(Pixel coordinate grounding data)
......
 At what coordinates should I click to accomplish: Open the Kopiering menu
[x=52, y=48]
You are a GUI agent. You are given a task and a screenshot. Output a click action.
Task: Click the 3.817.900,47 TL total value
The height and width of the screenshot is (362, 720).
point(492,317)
......
Reproduce every line of the data so that nothing differs from the original.

_Result of this exercise_
 At what coordinates should I click to accomplish: Open the Kopiering menu
[x=52, y=48]
You are a GUI agent. You are given a task and a screenshot. Output a click action.
Task: Click the 3.817.900,47 TL total value
The height and width of the screenshot is (362, 720).
point(492,317)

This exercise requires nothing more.